Problem to solve: Arrange the listing below as a numbered list, leaving out any blank lines.

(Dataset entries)
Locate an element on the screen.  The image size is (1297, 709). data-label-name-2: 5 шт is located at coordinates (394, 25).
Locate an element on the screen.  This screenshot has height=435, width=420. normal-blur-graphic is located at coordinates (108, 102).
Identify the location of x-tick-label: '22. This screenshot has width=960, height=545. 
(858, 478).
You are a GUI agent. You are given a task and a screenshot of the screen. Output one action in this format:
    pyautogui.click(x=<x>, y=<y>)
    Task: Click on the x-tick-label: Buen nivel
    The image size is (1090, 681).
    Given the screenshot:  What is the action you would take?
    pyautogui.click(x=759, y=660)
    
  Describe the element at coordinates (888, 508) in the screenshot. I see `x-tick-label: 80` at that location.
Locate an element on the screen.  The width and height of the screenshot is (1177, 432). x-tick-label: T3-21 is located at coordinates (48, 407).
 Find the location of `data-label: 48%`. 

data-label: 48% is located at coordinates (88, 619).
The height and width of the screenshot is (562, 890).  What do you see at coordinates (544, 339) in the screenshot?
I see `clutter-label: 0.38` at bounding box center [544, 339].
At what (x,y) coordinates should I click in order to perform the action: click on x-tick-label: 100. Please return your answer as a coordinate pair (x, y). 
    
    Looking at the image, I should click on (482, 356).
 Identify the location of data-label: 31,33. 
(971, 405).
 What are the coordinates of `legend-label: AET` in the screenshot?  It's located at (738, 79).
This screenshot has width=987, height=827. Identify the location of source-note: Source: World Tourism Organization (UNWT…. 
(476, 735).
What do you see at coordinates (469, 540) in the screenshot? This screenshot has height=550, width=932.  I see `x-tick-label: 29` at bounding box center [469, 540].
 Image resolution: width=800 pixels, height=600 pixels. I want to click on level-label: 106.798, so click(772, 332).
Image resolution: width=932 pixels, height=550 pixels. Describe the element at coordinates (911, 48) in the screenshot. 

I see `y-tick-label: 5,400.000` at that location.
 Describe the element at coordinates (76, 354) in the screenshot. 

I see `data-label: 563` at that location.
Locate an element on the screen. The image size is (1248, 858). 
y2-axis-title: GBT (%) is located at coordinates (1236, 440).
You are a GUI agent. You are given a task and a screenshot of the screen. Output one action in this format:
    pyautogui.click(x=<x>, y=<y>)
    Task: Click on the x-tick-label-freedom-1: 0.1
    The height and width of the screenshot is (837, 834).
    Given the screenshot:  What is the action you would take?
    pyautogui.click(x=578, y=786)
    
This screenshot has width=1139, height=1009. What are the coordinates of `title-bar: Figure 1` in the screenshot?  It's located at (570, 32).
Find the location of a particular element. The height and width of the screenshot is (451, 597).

Exercise result:
1. Locate an element on the screen.  The image size is (1297, 709). data-label-name-2: 5 шт is located at coordinates (394, 25).
2. Locate an element on the screen.  This screenshot has height=435, width=420. normal-blur-graphic is located at coordinates (108, 102).
3. Identify the location of x-tick-label: '22. This screenshot has width=960, height=545. 
4. (858, 478).
5. You are a GUI agent. You are given a task and a screenshot of the screen. Output one action in this format:
6.     pyautogui.click(x=<x>, y=<y>)
7.     Task: Click on the x-tick-label: Buen nivel
8.     The image size is (1090, 681).
9.     Given the screenshot:  What is the action you would take?
10.     pyautogui.click(x=759, y=660)
11.   Describe the element at coordinates (888, 508) in the screenshot. I see `x-tick-label: 80` at that location.
12. Locate an element on the screen.  The width and height of the screenshot is (1177, 432). x-tick-label: T3-21 is located at coordinates (48, 407).
13.  Find the location of `data-label: 48%`. 
14. data-label: 48% is located at coordinates (88, 619).
15. The height and width of the screenshot is (562, 890).  What do you see at coordinates (544, 339) in the screenshot?
16. I see `clutter-label: 0.38` at bounding box center [544, 339].
17. At what (x,y) coordinates should I click in order to perform the action: click on x-tick-label: 100. Please return your answer as a coordinate pair (x, y). 
18.     Looking at the image, I should click on (482, 356).
19.  Identify the location of data-label: 31,33. 
20. (971, 405).
21.  What are the coordinates of `legend-label: AET` in the screenshot?  It's located at (738, 79).
22. This screenshot has width=987, height=827. Identify the location of source-note: Source: World Tourism Organization (UNWT…. 
23. (476, 735).
24. What do you see at coordinates (469, 540) in the screenshot? This screenshot has height=550, width=932.  I see `x-tick-label: 29` at bounding box center [469, 540].
25.  Image resolution: width=800 pixels, height=600 pixels. I want to click on level-label: 106.798, so click(772, 332).
26. Image resolution: width=932 pixels, height=550 pixels. Describe the element at coordinates (911, 48) in the screenshot. 
27. I see `y-tick-label: 5,400.000` at that location.
28.  Describe the element at coordinates (76, 354) in the screenshot. 
29. I see `data-label: 563` at that location.
30. Locate an element on the screen. The image size is (1248, 858). 
31. y2-axis-title: GBT (%) is located at coordinates (1236, 440).
32. You are a GUI agent. You are given a task and a screenshot of the screen. Output one action in this format:
33.     pyautogui.click(x=<x>, y=<y>)
34.     Task: Click on the x-tick-label-freedom-1: 0.1
35.     The height and width of the screenshot is (837, 834).
36.     Given the screenshot:  What is the action you would take?
37.     pyautogui.click(x=578, y=786)
38. This screenshot has width=1139, height=1009. What are the coordinates of `title-bar: Figure 1` in the screenshot?  It's located at (570, 32).
39. Find the location of a particular element. The height and width of the screenshot is (451, 597).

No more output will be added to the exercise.